Rewrite each line of the items below as a Markdown table with two columns, No. and Line. Number the rows and leave out any blank lines.
________
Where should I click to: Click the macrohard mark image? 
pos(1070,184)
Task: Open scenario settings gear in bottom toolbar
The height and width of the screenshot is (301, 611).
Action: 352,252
________
• _Task answer_:
| No. | Line |
|---|---|
| 1 | Where should I click to: Click the macrohard mark image?  |
| 2 | pos(1070,184) |
| 3 | Task: Open scenario settings gear in bottom toolbar |
| 4 | The height and width of the screenshot is (301, 611). |
| 5 | Action: 352,252 |